• WHAT TO DO: Within the data below, determine how many lines contain "agent" and supply only that figure.

* * *

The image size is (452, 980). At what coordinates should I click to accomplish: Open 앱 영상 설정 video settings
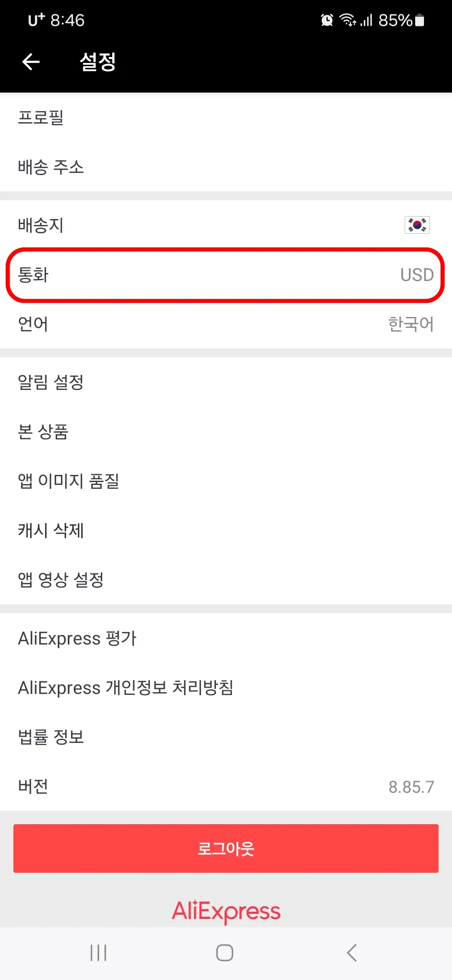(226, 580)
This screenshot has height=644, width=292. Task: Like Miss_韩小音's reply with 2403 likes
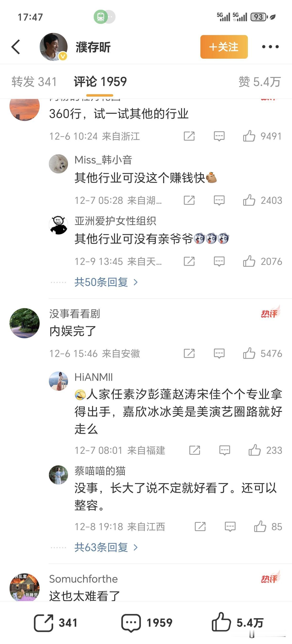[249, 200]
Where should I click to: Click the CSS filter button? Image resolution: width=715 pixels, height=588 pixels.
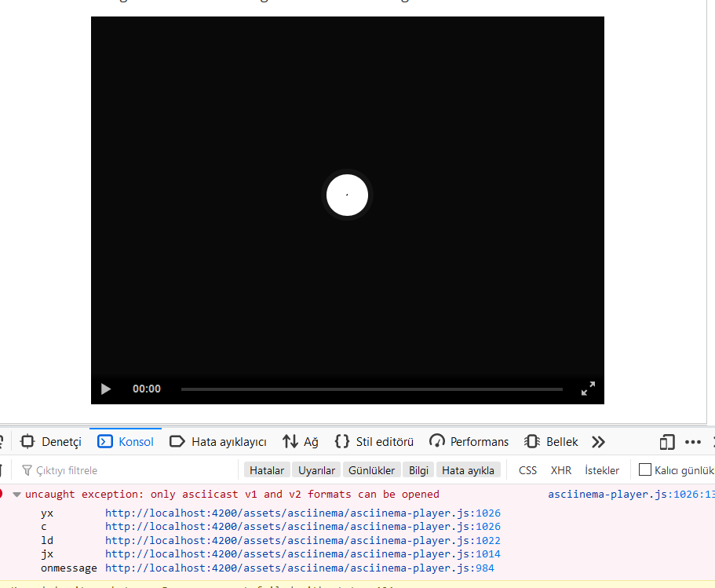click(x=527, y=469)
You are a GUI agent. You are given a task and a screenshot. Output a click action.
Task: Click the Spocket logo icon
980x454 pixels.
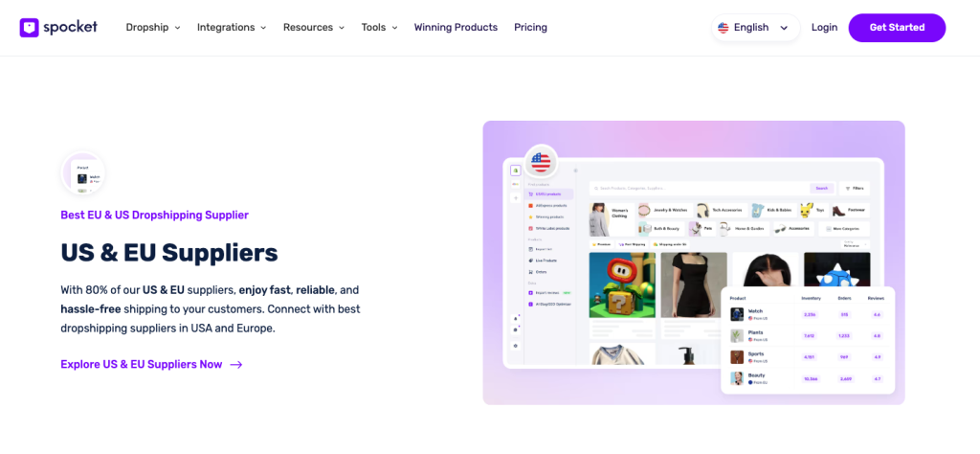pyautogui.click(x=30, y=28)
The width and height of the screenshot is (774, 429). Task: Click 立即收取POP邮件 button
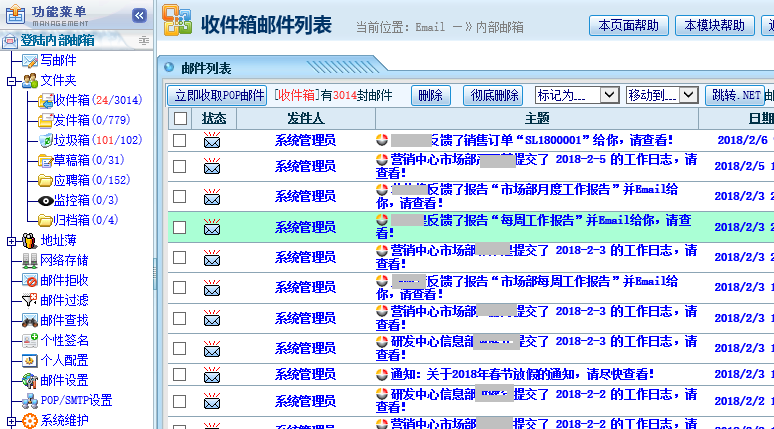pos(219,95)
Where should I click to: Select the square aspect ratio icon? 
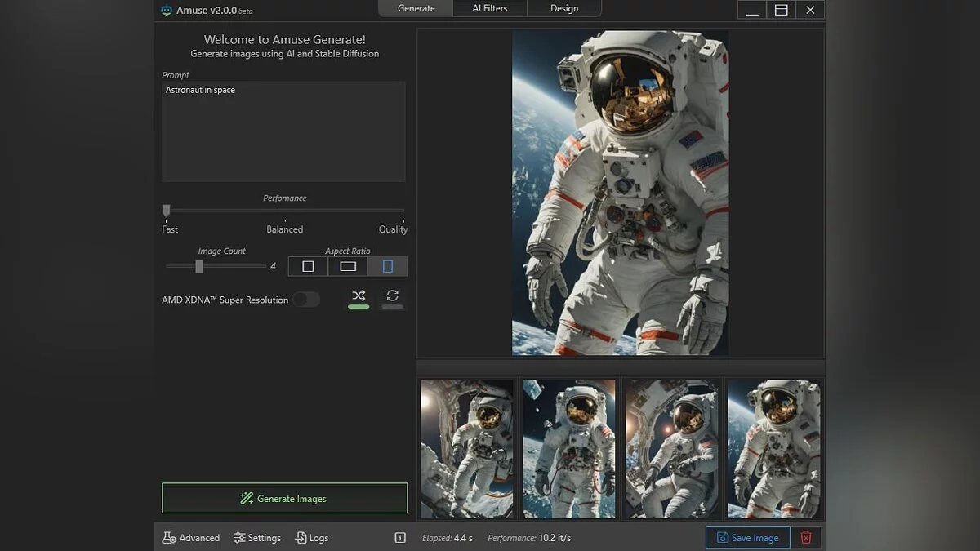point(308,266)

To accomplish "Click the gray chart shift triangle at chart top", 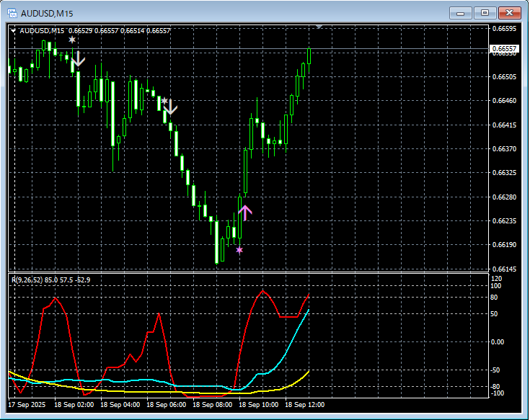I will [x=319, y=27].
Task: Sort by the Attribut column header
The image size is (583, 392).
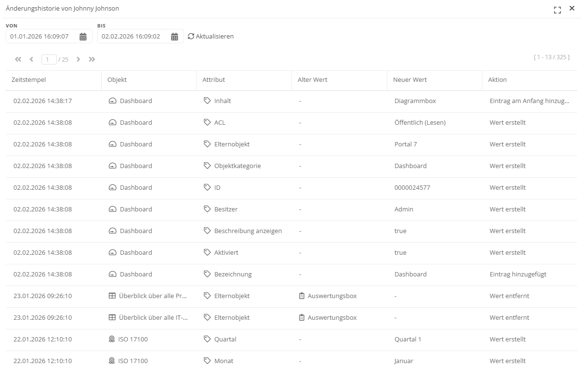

* * *

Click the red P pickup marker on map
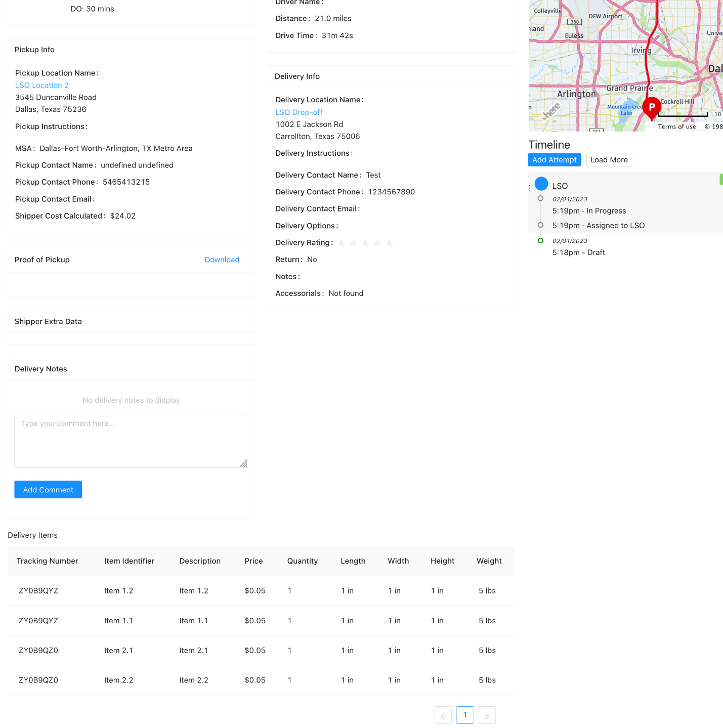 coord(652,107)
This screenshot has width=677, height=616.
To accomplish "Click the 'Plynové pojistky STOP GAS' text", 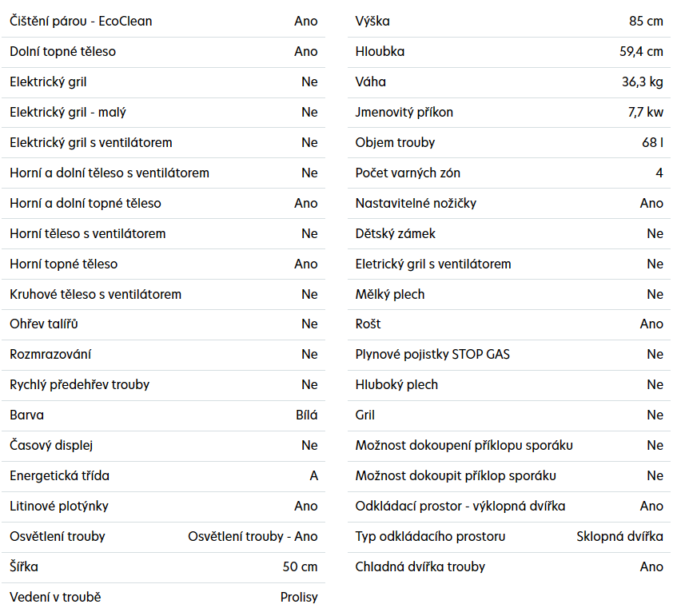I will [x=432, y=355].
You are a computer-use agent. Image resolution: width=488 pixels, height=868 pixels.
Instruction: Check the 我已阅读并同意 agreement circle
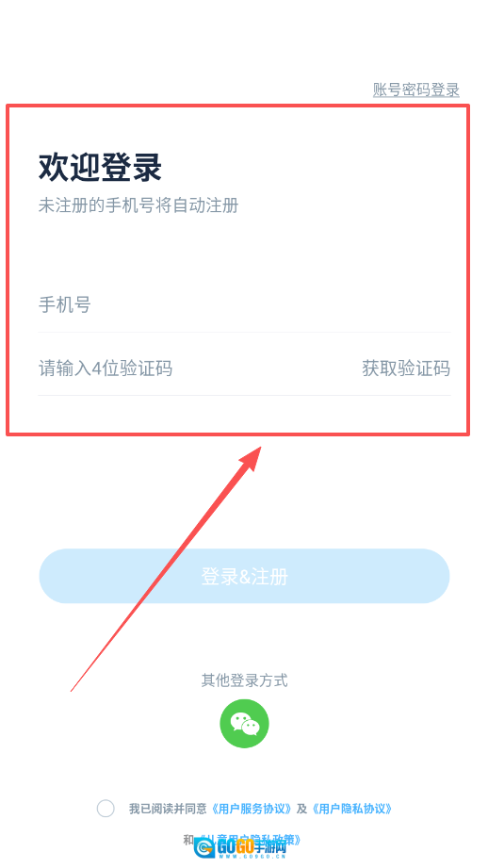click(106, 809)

* * *

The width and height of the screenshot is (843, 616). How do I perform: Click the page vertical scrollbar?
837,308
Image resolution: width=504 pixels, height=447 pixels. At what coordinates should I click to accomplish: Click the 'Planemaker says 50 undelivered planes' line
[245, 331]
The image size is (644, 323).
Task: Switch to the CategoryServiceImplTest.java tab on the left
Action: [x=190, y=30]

* * *

• RESPONSE TO THE TASK: 2